The album was the subject of an NPR profile on their top rated show, All Things Considered, this week (http://www.npr.org/2012/10/02/162163568/waylon-jennings-the-last-recordings-of-a-dreamer). “It was almost shocking when I first heard it,” singer Jessi Colter, who was married to Jennings for more than 30 years, says in the interview. “It took me several times to be able to listen to it. It sounded like he was there, that he’s opening his heart to you, and he’s telling you how he feels.” Goin’ Down Rockin’ also is the subject of a country music radio special, airing on over 60 stations in North America.
Critics have joined Jennings’ fans in welcoming these treasured recordings. Rolling Stone magazine gave the album four stars, calling it “…raw songs delivered in a weary but still magnificent baritone…a winner, a dignified badass to the very end.” Upon hearing the album, Mojo declared, “it’s apparent here that they don’t make ‘em like Waylon anymore.” His peers concur; Buddy Cannon, producer for Kenny Chesney, Jamey Johnson, George Jones and others reflects, “It’s so great to hear Waylon’s voice with new music. For any Waylon fan, this is sacred.”

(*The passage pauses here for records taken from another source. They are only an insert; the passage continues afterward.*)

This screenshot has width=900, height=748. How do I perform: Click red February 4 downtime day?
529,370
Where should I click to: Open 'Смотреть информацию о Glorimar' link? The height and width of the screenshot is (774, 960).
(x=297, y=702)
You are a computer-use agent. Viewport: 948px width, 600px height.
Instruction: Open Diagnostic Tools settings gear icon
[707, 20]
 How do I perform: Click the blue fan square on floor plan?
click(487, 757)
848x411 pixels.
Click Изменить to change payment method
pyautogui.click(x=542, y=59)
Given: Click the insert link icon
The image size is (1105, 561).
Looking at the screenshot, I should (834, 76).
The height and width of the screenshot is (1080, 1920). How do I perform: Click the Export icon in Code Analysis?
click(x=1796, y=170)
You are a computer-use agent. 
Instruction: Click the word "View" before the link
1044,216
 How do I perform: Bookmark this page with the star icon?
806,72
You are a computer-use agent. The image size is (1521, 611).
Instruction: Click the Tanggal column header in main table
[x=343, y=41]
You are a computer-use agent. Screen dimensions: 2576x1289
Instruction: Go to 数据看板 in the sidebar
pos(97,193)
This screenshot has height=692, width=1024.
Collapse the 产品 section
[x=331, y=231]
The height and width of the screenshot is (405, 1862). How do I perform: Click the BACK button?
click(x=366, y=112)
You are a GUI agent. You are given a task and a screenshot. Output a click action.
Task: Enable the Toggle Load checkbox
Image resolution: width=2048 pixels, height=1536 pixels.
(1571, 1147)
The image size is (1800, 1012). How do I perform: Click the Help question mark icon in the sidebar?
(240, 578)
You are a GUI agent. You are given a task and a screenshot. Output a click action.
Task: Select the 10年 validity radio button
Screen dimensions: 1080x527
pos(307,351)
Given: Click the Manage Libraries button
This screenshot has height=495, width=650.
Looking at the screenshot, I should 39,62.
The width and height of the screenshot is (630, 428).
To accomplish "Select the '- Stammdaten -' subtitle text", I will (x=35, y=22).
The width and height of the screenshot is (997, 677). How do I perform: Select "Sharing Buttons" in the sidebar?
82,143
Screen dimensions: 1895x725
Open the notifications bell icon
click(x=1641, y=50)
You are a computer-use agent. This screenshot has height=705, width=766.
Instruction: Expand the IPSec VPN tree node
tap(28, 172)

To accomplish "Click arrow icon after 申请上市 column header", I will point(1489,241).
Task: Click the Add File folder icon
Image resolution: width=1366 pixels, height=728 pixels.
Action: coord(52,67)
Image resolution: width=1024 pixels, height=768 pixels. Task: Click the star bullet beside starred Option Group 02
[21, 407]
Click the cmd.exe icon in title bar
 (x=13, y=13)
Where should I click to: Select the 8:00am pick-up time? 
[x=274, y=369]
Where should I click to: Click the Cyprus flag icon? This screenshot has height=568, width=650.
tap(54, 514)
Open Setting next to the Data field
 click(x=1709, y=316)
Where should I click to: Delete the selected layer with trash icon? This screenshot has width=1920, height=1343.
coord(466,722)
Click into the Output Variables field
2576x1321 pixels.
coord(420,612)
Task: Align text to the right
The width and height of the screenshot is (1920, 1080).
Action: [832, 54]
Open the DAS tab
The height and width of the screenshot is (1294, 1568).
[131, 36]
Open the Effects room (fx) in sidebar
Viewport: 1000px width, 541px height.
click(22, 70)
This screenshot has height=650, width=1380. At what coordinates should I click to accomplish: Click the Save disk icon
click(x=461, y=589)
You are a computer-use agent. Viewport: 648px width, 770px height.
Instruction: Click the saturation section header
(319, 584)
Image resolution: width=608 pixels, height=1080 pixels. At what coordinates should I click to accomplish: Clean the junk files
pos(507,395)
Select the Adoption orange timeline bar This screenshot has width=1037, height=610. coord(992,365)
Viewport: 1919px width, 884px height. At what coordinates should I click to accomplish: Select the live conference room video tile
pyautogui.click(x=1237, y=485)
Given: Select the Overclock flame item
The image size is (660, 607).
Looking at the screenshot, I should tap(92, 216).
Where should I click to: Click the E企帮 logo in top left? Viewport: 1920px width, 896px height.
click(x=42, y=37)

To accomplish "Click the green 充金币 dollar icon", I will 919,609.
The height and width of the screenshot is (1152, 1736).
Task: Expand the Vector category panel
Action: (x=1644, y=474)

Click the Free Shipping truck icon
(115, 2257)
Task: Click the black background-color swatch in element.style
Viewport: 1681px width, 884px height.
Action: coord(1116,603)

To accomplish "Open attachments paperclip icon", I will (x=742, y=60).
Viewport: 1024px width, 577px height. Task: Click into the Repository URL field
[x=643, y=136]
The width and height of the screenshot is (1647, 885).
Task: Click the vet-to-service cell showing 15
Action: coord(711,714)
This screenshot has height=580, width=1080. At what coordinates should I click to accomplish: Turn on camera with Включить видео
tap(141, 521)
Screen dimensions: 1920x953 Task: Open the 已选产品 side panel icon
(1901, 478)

One of the all time greatest country music vocalists, Jennings was also the founder of the Outlaw movement, received two Grammy Awards, and multiple Country Music Association and Academy of Country Music awards. 11 of his albums hit #1 on the country charts, with 16 #1 singles. In all, 54 of Jennings’ albums have charted and more than 100 singles cracked the country and pop charts. He was inducted into the Country Music Hall of Fame in 2001.